• **What needs to be done**: Give the lines below again, exactly as they stand, and leave out the images.
── Data extracts ──
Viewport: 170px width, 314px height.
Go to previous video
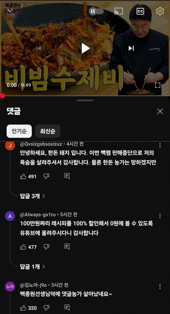[39, 48]
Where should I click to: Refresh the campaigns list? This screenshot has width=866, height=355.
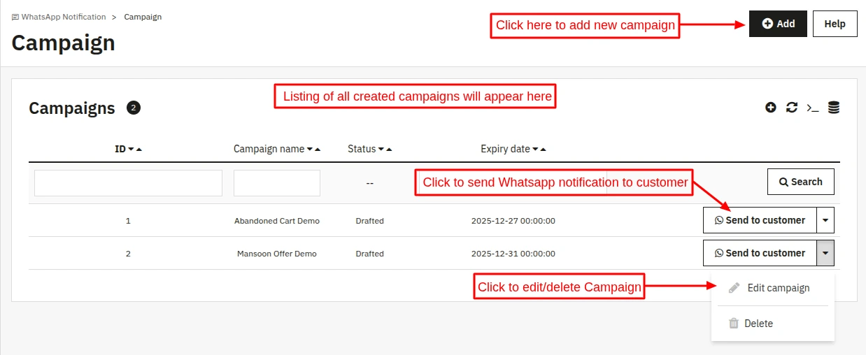(792, 108)
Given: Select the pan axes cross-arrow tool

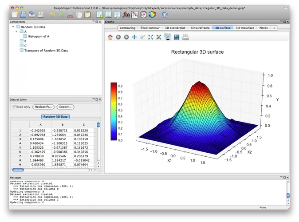Looking at the screenshot, I should coord(134,37).
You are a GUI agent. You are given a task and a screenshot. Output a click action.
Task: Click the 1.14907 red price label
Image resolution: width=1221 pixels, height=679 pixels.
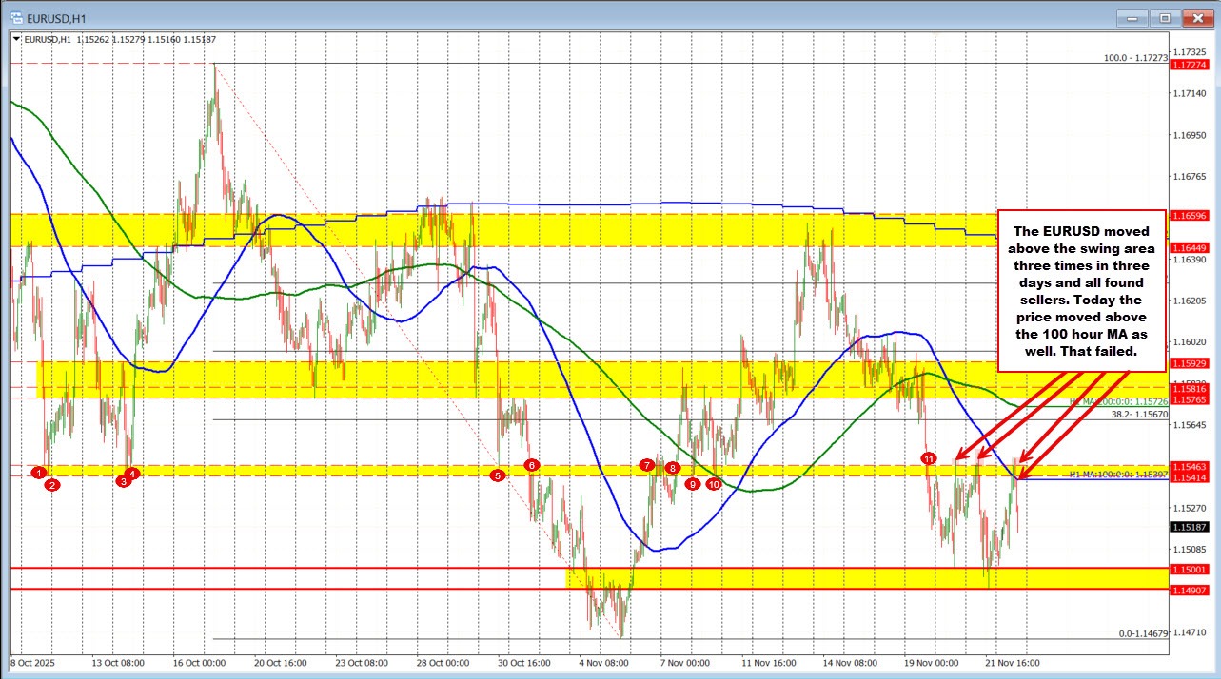[1190, 591]
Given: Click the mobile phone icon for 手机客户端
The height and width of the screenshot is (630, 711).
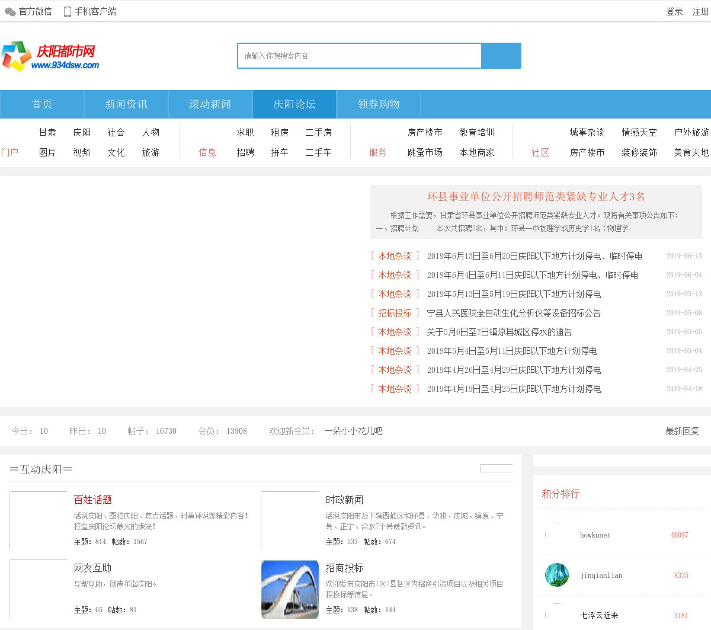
───
• **Exercise response**:
Viewport: 170px width, 314px height.
Go to previous video
[39, 48]
Where should I click to: Refresh the campaigns list? This screenshot has width=866, height=355.
(792, 108)
Given: Select the pan axes cross-arrow tool

Looking at the screenshot, I should coord(134,37).
You are a GUI agent. You are given a task and a screenshot. Output a click action.
Task: Click the 1.14907 red price label
Image resolution: width=1221 pixels, height=679 pixels.
[1190, 591]
Given: Click the mobile phone icon for 手机客户端
The height and width of the screenshot is (630, 711).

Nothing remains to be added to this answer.